Задания упражнения
• 1. Ответьте, пожалуйста, на вопросы по тексту «Не забыть», приведенному ниже.
(a) Где произошла первая встреча?
(b) С какой студии прислали сценарий фильма?
(c) Какую роль предлагалось сыграть в фильме «Живет такой парень»?
• 2. Перечислите все строки записей ниже, где встречается слово «section». Регистр букв имеет значение.
──────── Исходный текст ────────
Главная / Публикации / Л. Федосеева-Шукшина, Р. Черненко. «О Шукшине: Экран и жизнь»

Белла Ахмадулина. Не забыть

Мы встретились впервые в студии телевидения на Шаболовке: ни его близкая слава, ни Останкинская башня не взмыли еще для всеобщего сведения и удивления. Вместе с другими участниками передачи сидели перед камерой, я глянула на него, ощутила сильную неопределенную мысль и еще раз глянула. И он поглядел на меня: зорко и угрюмо. Прежде я видела его на экране, и рассказы его уже были мне известны, но именно этот его краткий и мрачно-яркий взгляд стал моим первым важным впечатлением о нем, навсегда предопределил наше соотношение на белом свете.

Некоторые глаза — необходимы для зрения, некоторые — еще и для красоты, для созерцания другими, но такой взгляд: задевающий, как оклик, как прикосновение, — берет очевидный исток в мощной исподлобной думе, осязающей предмет, его тайную суть. Примечательное устройство этих глаз, теперь столь знаменитых и незабываемых для множества людей, сумрачно-светлых, вдвинутых в глубь лица и ума, возглавляющих облик человека, тогда поразило меня и впоследствии не однажды поражало.

Однако вскоре выяснилось, что эти безошибочные глаза впервые увидели меня скорее наивно, чем проницательно. Со Студии имени Горького мне прислали сценарий снимающегося фильма «Живет такой парень» с просьбой сыграть роль Журналистки: безукоризненно самоуверенной, дерзко нарядной особы, поражающей героя даже не чужеземностью, а инопланетностью столичного обличья и нрава. То есть, играть мне и не предписывалось: такой я и показалась автору фильма. А мне и впрямь доводилось быть корреспондентом столичной газеты, но каким! — громоздко-застенчивым, невнятно бормочущим, пугающим занятых людей сбивчивыми просьбами о прощении, повергающим их в смех или жалость. Я не скрыла этого моего полезного и неказистого опыта, но мне сказано было — все же приехать и делать, как умею. Так и делали: без уроков и репетиций.
──────── Выдержки из данных ────────
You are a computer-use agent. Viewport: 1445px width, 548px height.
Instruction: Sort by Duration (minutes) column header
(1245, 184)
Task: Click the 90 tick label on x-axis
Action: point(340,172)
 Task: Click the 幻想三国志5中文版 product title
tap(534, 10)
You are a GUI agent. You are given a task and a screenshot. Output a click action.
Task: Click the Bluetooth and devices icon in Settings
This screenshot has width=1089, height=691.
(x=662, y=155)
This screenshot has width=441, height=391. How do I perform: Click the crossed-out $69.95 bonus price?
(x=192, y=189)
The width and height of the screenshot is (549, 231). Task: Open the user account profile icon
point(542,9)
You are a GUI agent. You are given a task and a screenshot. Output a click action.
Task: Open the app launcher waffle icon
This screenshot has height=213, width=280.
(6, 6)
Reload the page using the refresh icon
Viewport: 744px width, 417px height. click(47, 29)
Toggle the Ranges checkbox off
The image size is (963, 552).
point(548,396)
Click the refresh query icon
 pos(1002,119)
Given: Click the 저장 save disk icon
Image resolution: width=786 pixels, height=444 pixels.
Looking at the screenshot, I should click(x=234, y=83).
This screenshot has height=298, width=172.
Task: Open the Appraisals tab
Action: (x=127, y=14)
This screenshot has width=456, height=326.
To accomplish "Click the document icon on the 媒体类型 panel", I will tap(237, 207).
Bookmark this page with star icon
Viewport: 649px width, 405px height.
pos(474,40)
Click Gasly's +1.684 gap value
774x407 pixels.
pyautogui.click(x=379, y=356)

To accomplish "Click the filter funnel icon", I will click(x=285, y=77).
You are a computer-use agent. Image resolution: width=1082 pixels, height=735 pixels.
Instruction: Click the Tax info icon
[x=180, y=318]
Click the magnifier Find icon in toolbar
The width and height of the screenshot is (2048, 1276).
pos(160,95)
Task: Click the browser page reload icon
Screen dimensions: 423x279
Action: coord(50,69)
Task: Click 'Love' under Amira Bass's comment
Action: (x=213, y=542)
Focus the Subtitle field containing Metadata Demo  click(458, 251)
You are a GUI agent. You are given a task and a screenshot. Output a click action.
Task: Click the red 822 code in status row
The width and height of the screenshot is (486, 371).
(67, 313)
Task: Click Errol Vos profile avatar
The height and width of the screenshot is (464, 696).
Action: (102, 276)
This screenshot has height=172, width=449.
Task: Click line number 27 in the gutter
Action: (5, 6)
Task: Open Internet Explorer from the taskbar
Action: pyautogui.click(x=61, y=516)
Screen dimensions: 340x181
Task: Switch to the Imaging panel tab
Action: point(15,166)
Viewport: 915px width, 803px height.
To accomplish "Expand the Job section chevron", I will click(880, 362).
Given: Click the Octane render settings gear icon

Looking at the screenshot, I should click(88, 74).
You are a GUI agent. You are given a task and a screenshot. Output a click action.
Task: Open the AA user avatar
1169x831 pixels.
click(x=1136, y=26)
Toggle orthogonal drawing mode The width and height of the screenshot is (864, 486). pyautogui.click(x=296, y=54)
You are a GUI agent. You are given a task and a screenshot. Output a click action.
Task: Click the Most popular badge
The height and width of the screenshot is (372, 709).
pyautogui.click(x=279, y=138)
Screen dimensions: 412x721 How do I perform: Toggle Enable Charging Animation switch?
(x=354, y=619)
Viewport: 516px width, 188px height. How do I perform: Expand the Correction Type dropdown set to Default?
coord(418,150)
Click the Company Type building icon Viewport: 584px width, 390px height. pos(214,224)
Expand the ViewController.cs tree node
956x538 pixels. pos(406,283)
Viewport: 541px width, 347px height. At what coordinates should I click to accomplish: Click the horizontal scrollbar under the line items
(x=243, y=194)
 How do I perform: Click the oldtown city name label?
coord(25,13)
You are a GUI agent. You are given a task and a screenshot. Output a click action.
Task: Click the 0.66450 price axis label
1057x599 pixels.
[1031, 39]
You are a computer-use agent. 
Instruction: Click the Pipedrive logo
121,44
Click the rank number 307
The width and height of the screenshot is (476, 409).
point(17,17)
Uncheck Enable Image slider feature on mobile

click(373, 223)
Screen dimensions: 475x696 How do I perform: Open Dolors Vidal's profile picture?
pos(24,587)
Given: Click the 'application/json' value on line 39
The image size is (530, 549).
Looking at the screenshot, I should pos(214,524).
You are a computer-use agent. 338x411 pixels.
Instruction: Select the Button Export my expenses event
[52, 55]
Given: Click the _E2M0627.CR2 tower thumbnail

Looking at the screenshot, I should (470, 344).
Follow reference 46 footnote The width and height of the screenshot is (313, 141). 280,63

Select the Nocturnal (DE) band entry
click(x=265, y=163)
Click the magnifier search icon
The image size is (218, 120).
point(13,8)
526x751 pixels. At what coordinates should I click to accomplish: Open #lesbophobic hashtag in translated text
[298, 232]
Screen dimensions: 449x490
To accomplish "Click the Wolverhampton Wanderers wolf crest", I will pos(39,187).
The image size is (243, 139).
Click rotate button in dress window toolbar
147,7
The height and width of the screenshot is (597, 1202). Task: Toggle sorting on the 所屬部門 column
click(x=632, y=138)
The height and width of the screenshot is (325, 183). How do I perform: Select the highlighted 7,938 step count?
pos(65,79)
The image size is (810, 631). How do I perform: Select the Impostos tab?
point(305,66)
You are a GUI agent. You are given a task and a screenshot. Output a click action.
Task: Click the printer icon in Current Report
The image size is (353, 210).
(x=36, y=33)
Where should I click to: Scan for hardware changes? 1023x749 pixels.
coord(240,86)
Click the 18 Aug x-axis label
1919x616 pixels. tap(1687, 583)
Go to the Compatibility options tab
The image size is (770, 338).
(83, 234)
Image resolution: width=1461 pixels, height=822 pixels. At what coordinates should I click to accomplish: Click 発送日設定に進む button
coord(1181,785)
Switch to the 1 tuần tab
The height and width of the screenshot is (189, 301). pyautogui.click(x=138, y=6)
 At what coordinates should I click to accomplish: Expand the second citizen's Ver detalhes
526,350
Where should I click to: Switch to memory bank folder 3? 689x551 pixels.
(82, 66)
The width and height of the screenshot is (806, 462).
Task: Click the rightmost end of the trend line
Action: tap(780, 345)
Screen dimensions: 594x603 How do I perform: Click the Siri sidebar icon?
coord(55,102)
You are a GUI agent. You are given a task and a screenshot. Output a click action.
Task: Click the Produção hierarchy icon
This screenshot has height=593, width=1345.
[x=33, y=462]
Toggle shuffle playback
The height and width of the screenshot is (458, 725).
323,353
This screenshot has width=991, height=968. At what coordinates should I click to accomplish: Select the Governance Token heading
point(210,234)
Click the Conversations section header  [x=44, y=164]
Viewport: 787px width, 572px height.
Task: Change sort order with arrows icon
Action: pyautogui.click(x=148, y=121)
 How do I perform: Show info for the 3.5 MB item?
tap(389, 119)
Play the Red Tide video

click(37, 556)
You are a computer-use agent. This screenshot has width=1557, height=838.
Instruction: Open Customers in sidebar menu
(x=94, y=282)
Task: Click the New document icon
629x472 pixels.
────────
Ответы
• 1.
(a) В студии телевидения на Шаболовке.
(b) Со Студии имени Горького.
(c) Роль Журналистки.

• 2.
To accomplish "Expand the Job section chevron", I will click(880, 362).
Click the Conversations section header  [x=44, y=164]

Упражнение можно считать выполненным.